Sample size calculation for complex designs

The Challenge

Experimental controlled trials are an essential part of the development of new production methods or treatments. Calculating the appropriate sample size to demonstrate the efficacy of a new production method or a new treatment is not always straightforward, as the practical aspects of the trial need to be considered.

For example, in an agricultural context, a trial might be set up in a production setting to measure performance indicators of farm animals (such as feed conversion ratio or daily weight gain) in order to compare a new formulation (which we will refer to as the treatment) with a control feed. These types of trials will often be constrained by both animal welfare considerations and ensuring that the trial conditions are as similar to real-life conditions as possible (e.g. minimum and maximum flock or herd sizes, limited numbers of pens within a barn, all-in all-out production systems, etc.).

These logistical constraints mean that it is generally unlikely that a standard experimental design, such as a fully randomised block design, can be used. Therefore, though estimates of the expected effects, and sources and sizes of variation can be obtained from the literature or previous smaller scale studies, there is generally no off-the-shelf sample size calculator or formula that can be applied.

The Solution

Calculating the appropriate sample size for a trial is about getting the right balance between having a sufficient number of subjects to be statistically confident that the minimum desired effect size can be detected and ensuring that the trial is logistically feasible (i.e. it does not need to be run for an extensively long time, or with far too many subjects).

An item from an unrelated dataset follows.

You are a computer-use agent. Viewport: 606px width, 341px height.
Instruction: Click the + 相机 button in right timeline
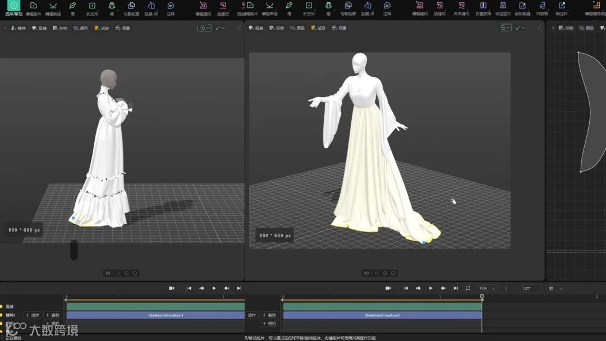pos(269,324)
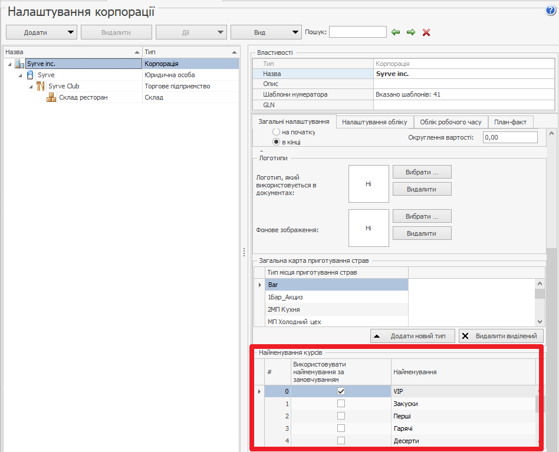Click the Пошук search input field

[357, 32]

In the absence of a “standard” sample size calculator, we can use a simulation-based approach. This approach consists of simulating a large number of datasets where the number of animals (or individual plants or crops), the number of blocks or other higher-level groupings (such as pens, herds, farms or fields) are varied across a range of values corresponding with likely practical designs.

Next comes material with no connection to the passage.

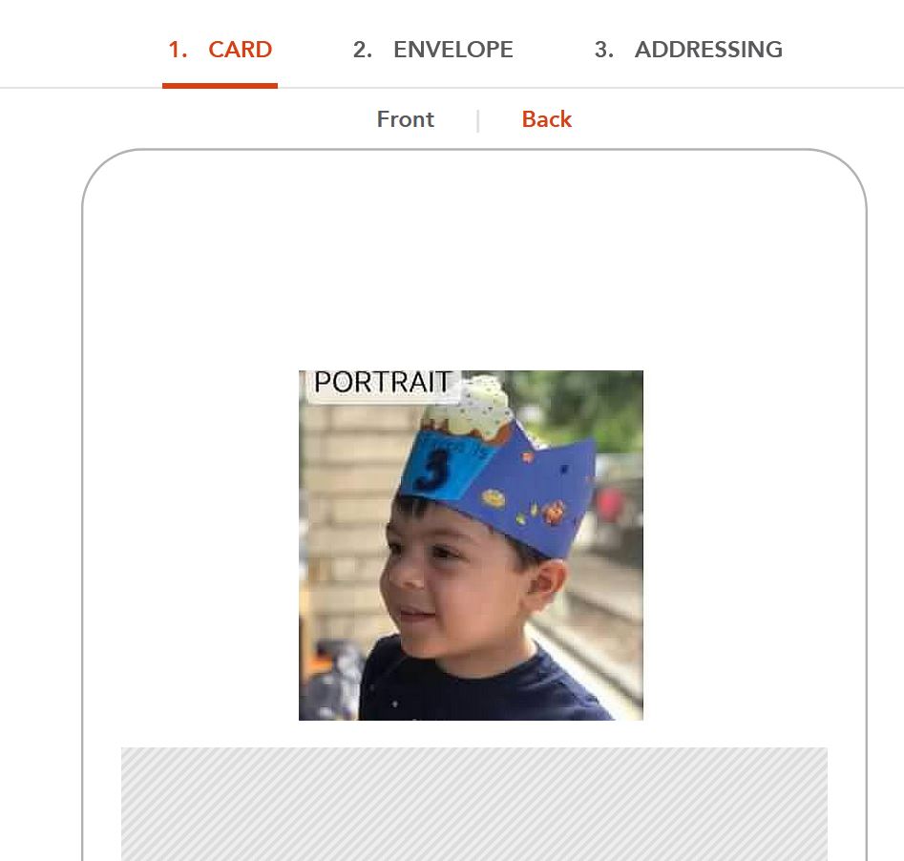This screenshot has width=904, height=861.
Task: Select the child's photo on the card
Action: point(471,545)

As with any sample size calculation (or equivalently power analysis), this requires the use of sensible estimates of the expected effect size of the treatment compared to the control group as well as any other important contributors to the trial (e.g., the estimated variability between individual animals, or between groups of animals at the different levels of the design). These estimates can usually be obtained from previous studies, the literature or from expert panels.

The result is a number of simulations that each correspond to a specific sample size. For each simulation, we can fit a statistical model that, combined with repeated runs of the simulation, provides an estimate of the associated power to detect a statistically significant effect of the treatment of interest. The results of the simulations can then be visualised in the form of power curves where the estimated power to detect the desired effect is plotted against the range of sample sizes tested (an example of this is given in Figure 1).

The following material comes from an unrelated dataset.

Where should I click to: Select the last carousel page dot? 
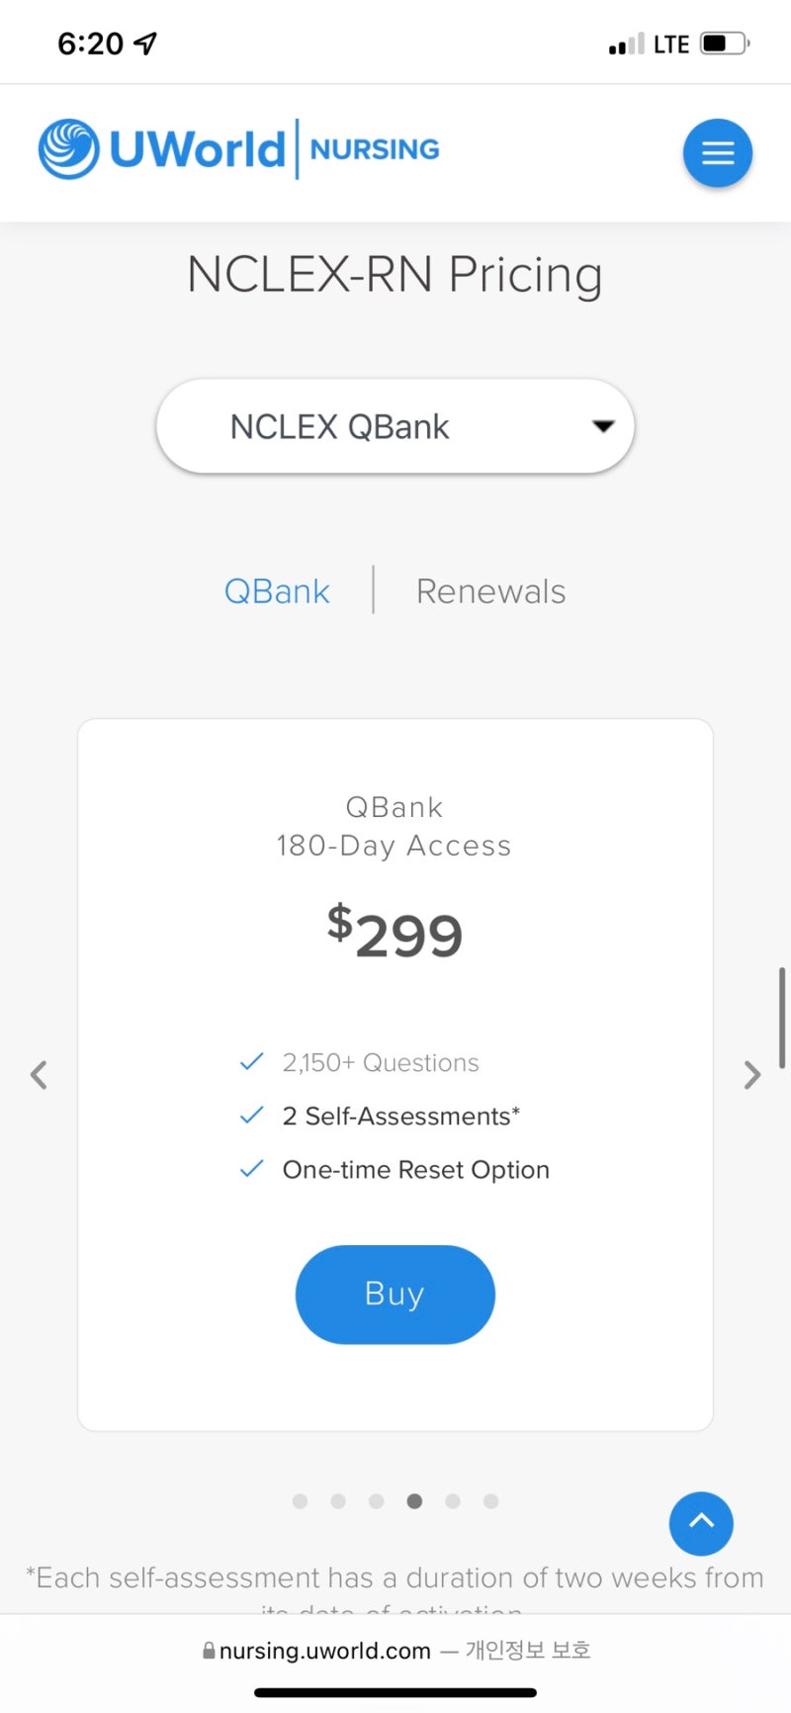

This type of simulation approach gives us added flexibility for it also allows us to test a number of different scenarios. For example, for a range of possible sample sizes, we can investigate how varying the expected size of the treatment effect affects the estimated power to detect a significant effect (demonstrated by the different coloured lines in Figure 1).

Estimated impact of different effect sizes on the power to detect a statistically significant difference between treatment and control group. The dashed lines around each curves represent the upper and lower confidence intervals around each estimated power.

The results of the simulations in Figure 1 indicate that as the sample size increases, so too does the estimated power to detect an effect. However, the power also varies considerably across the different effect sizes. For example, it is clear that whilst a sample size of 400 individual animals is more than adequate to detect a large effect size if it existed (in fact this effect could be detected with a power of over 80% with a sample size of only 120), this sample size would not be sufficient to detect a small effect size. For a medium effect size, we see that a sample size of 400 individual animals results in a power of 65%, which is equivalent to a 35% chance of failing to detect a statistically significant improvement if one were to exist. Therefore, even for a medium effect, it is likely that a larger sample size would be needed.

Note that this approach could also be carried out on other key variables (not just different possible effect sizes) such as the impact of different amounts of variability between individual subjects (or between groups of subjects) or any other confounding factor that should be controlled for during the analysis of the trial data.

The Value

Whichever final design you choose for your experiment, a simulation-based approach to calculating your sample size ensures that you will have the necessary power to detect a meaningful effect of your treatment with the level of confidence you require, whilst meeting the practical constraints of the trial.

Without having to run a number of different and potentially expensive trials, you can explore a range of scenarios, changing trial conditions or likely treatment effects, to understand their impact and thus inform the final design choice. This further enables you to be confident that your chosen design, including the sample size, will be appropriate to demonstrate and support the aims of your study.  While we illustrated the approach in an agricultural experiment context, this type of simulation approach is well suited to any study with a complex design, including nested classifications, such as customer surveys or new stock management processes in the retail or leisure industry, or intervention studies in the education sector.

An additional advantage is that when using a simulation-based approach to calculate the sample size for your experiment, the statistical model that will be used for the data analysis needs to be specified. This also means that once the data has been collected at the end of the trial, the analysis can be done more quickly as the statistical model that will fit the data best has already been developed.